_ЦЕЛЬ ЗАДАНИЯ_: Какой гимн, согласно исходному тексту, Ли Су Ен называет метатекстом применительно к «Конармии»?

Умирание здесь как спокойный, чарующий процесс. Запах тления «легкий», он «обволакивает».
Гедали начинает диалог с вопроса, в котором диссонируют два начала: «Революция – скажем
ей ''да'', но разве субботе мы скажем ''нет''?» Этот конфликт уже заложен в душе героя-рассказчика,
который выступает на стороне революции, динамики, действенности. Во время речи лавочник
«обвивает шелковыми ремнями своих дымчатых глаз», гипнотизирует слушателя, захватывает его,
но мягко. «Да, кричу я революции…но она прячется от Гедали и высылает вперед только
стрельбу…» Адепт старого религиозного мира готов принять революцию, но вместо очистительной
силы он получает разрушительную. Идея революции, переустройства оказывается спрятанной,
наружу выходит одно насилие. Несмотря на то, что Гедали говорит от себя и про себя, он все равно
становится общим резонером.
«В закрывшиеся глаза не входит солнце…» Так, Лютов высказывается о слепоте старого
мира. Уместно вспомнить про «градацию света» Хетени, ведь «огненный» и «солнечный» свет
исходит от представителей революции. «…но мы распорем закрывшиеся глаза…» Насильственный
метод в установлении нового мира подтверждается словом «распорем», которое образно совпадает с
«ремнями дымчатых глаз». В своей диссертации «Поэтика циклов И.Э. Бабеля ''Конармия'' и
''Одесские рассказы''»12 Ли Су Ен рассуждает о наполненности художественного текста «Конармии»
фрагментами идеологических продуктов, агитационных материалов и гимнов начала 20 века. В
частности: «Текст гимна «Интернационал» является применительно к «Конармии» метатекстом,
задающим основную бинарную оппозицию, на которой построен центральный сюжетный конфликт
цикла Бабеля: "Весь мир насилья мы разрушим // До основания, а затем // Мы наш, мы новый мир
построим, // Кто был ничем, тот станет всем"» В словах героя-рассказчика о «солнце
революции» исследовательница замечает: «Ответ Лютова можно сопоставить с текстом финальной
строфы «Интернационала»: «И если гром великий грянет // Над сворой псов и палачей, // Для нас все
так же солнце станет // Сиять огнем своих лучей» О своре «псов и палачей» косвенно Гедали
скажет чуть позже. Стоит оговориться, что полисемантичность бабелевского текста допускает
совершенно противоположные интерпретации, Розенсон в словах о солнце видит библейскую
аллюзию: «…в тексте Торы и Пророков есть несколько фрагментов, на которые он может ссылаться.

_ПРЕДСТАВЛЕННЫЕ ЗАПИСИ_:

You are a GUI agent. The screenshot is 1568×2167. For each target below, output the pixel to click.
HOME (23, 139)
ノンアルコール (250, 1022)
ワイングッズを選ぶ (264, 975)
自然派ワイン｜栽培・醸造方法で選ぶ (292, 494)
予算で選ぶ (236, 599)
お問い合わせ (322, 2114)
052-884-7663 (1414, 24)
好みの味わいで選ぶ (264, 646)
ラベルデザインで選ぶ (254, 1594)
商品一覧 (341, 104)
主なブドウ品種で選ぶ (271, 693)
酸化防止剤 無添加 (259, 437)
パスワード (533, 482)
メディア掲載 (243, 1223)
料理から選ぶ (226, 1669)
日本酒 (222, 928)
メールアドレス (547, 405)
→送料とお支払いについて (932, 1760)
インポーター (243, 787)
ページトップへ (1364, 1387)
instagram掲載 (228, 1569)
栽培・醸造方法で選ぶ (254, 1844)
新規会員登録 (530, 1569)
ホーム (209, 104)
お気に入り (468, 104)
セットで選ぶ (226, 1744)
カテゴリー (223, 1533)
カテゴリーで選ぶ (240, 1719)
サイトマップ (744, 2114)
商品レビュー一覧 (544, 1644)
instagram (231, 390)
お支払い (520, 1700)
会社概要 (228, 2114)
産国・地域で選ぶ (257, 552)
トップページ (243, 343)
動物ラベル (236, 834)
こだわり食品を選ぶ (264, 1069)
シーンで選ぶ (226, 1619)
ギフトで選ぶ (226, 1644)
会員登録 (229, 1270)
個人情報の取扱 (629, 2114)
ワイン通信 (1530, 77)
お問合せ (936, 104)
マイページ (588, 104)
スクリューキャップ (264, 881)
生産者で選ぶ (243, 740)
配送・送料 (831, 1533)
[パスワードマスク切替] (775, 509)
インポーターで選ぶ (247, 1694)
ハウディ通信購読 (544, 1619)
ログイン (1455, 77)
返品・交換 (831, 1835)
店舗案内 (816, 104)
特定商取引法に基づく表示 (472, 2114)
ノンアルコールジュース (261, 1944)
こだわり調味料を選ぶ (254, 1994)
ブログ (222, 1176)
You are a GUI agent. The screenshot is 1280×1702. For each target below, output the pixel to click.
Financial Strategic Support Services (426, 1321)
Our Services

_РЕЗУЛЬТАТ ЗАДАНИЯ_: Гимн «Интернационал».